A omissão dessa informação pode invalidar o interrogatório e as provas obtidas. 2.
Exercício do direito: O indivíduo pode exercer o direito ao silêncio a qualquer momento durante o interrogatório, seja no início, no meio ou ao final.
Pode optar por responder a algumas perguntas e permanecer em silêncio em relação a outras. 3.
Ausência de prejuízo: O silêncio não pode ser interpretado como confissão de culpa ou utilizado em prejuízo do interrogado.
Não pode gerar presunção de culpa nem agravar a situação do indivíduo no processo penal. 4.
Assistência de advogado: O ideal é que o indivíduo esteja acompanhado de um advogado durante o interrogatório.
O advogado pode orientá-lo sobre como exercer o direito ao silêncio e garantir que seus direitos sejam respeitados. 5.
Irrenunciabilidade: O direito ao silêncio é irrenunciável.
Mesmo que o indivíduo tenha falado inicialmente, pode decidir exercer o direito ao silêncio posteriormente. 6.
Exceções: O direito ao silêncio não se aplica à identificação do indivíduo (nome, filiação, etc.).

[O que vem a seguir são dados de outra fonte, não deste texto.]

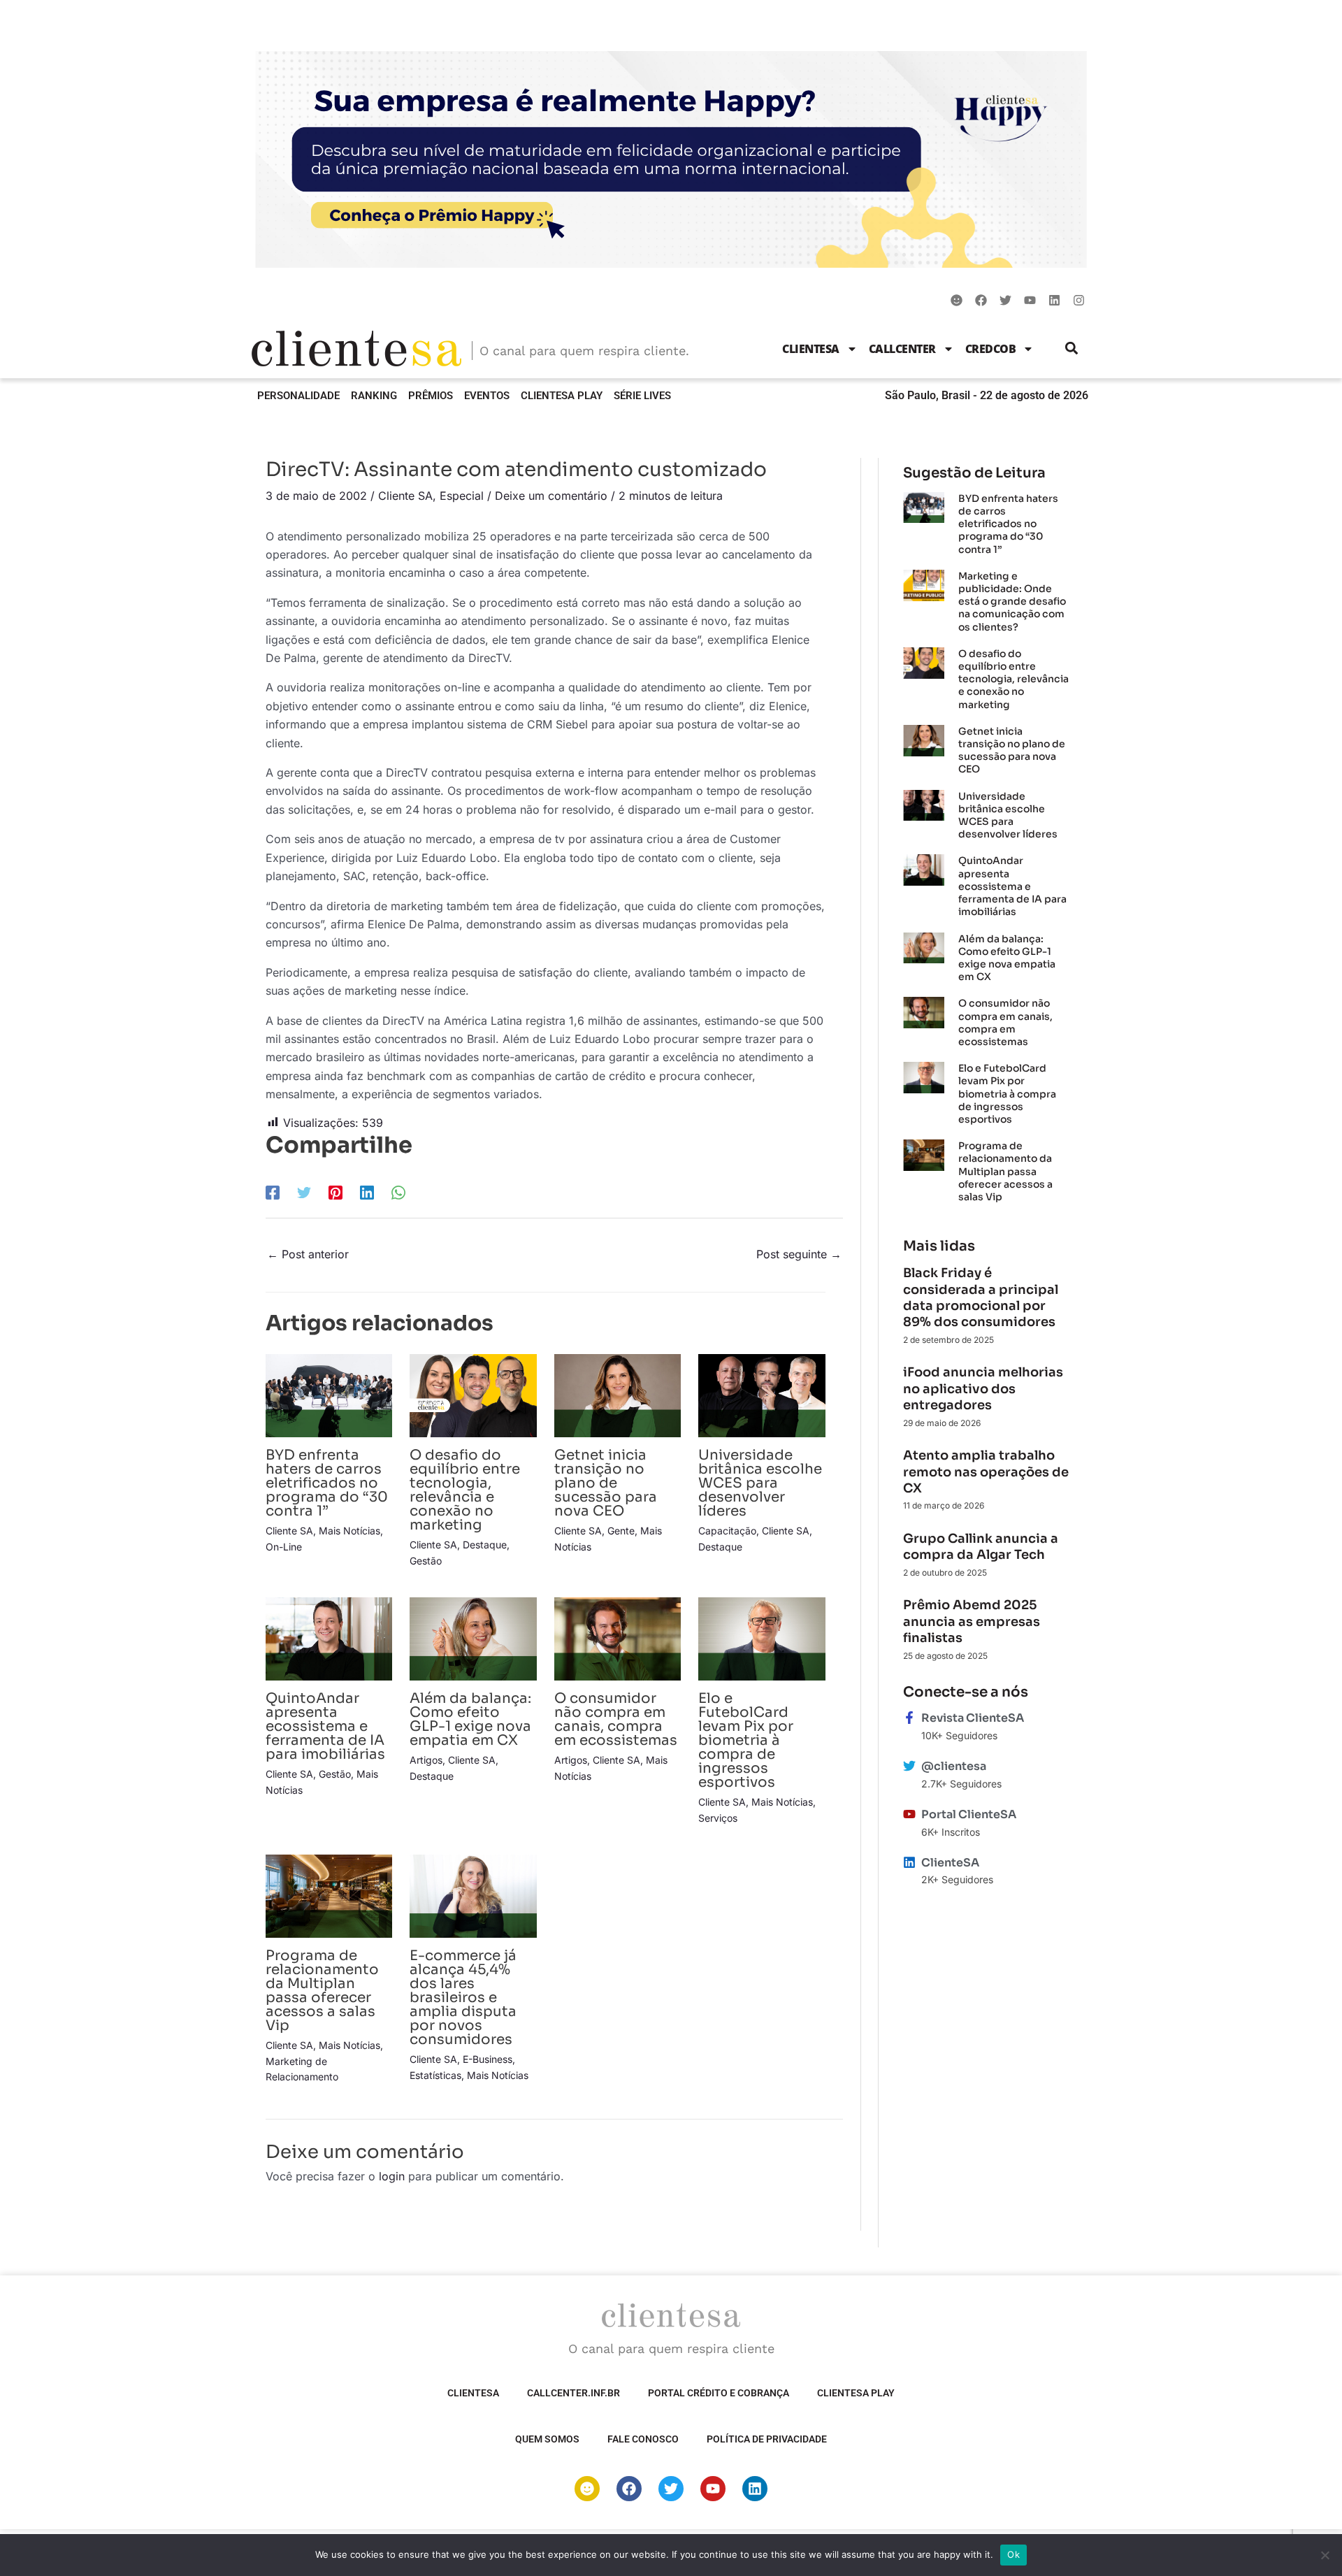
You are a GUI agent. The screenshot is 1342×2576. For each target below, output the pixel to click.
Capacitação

A recusa em fornecer essas informações pode configurar crime de desobediência. 7.
Prova ilícita: Qualquer confissão obtida mediante tortura, coação ou promessa de benefícios é considerada prova ilícita e não pode ser utilizada no processo penal. 8.
Âmbito de aplicação: O direito ao silêncio se aplica a qualquer pessoa, seja ela suspeita, acusada ou testemunha, em qualquer tipo de interrogatório policial (formal ou informal). Importância: O direito ao silêncio é fundamental para garantir o direito à ampla defesa e ao contraditório, princípios basilares do sistema jurídico brasileiro.

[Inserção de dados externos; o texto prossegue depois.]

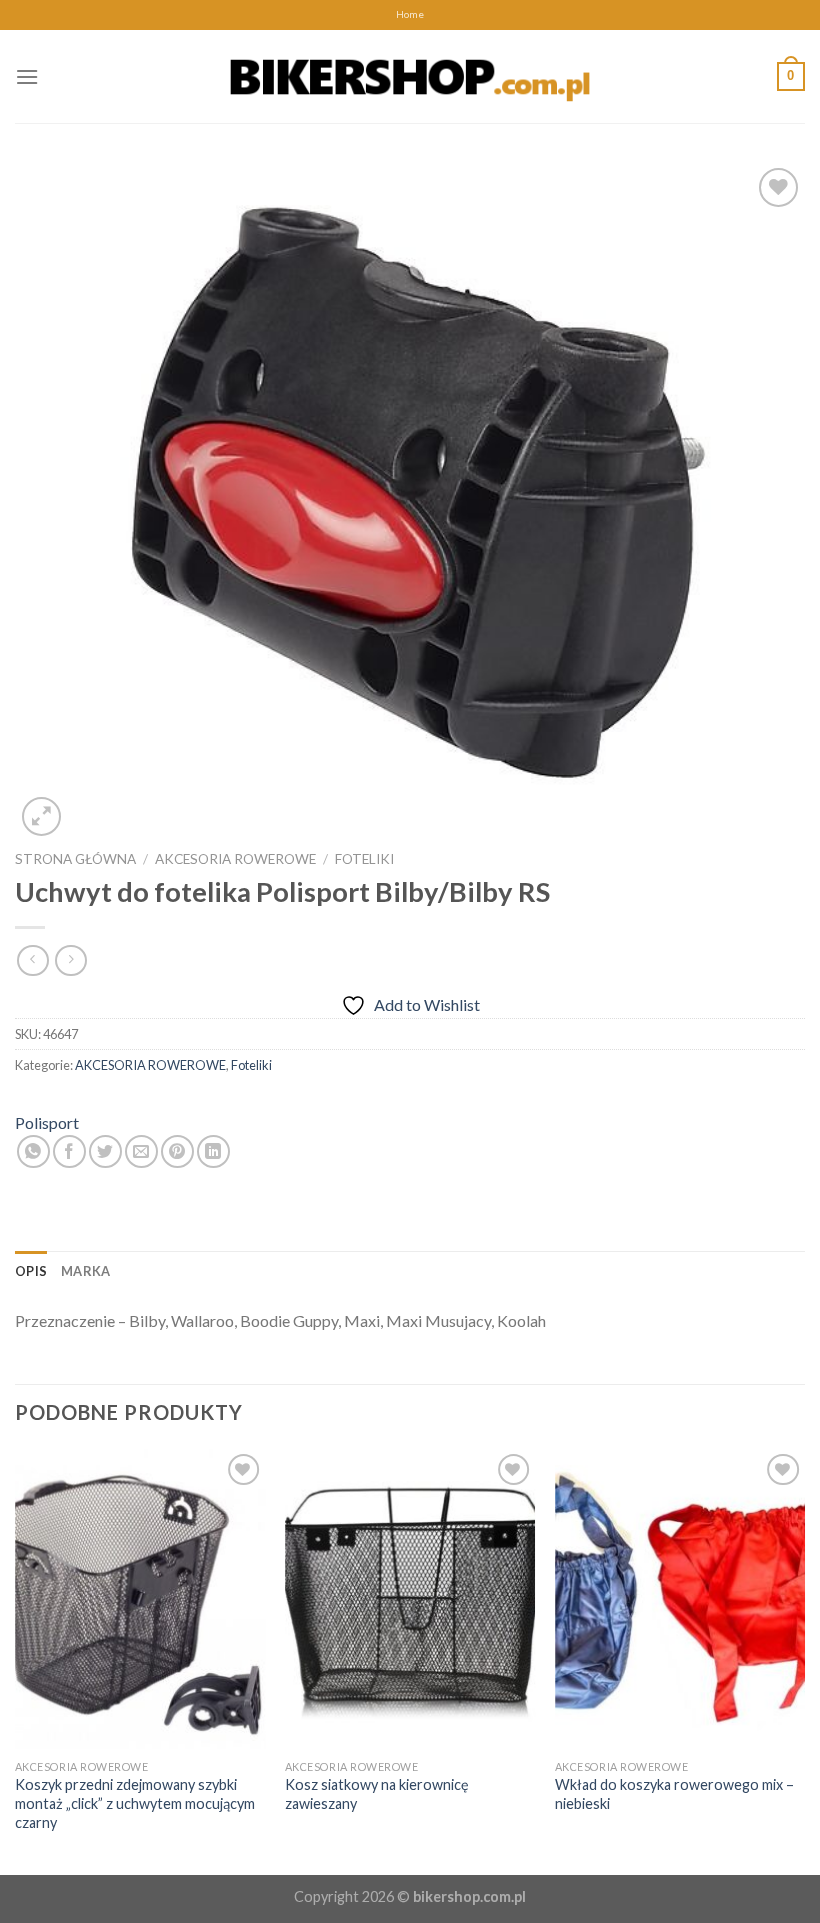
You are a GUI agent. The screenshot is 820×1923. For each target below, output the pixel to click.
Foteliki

Protege o indivíduo contra a autoincriminação e evita que seja coagido a confessar crimes que não cometeu. Em resumo: O direito ao silêncio é uma garantia constitucional que permite ao indivíduo permanecer calado durante um interrogatório policial, sem que isso lhe cause prejuízo.
É um direito fundamental para a proteção da liberdade individual e para a garantia de um processo penal justo.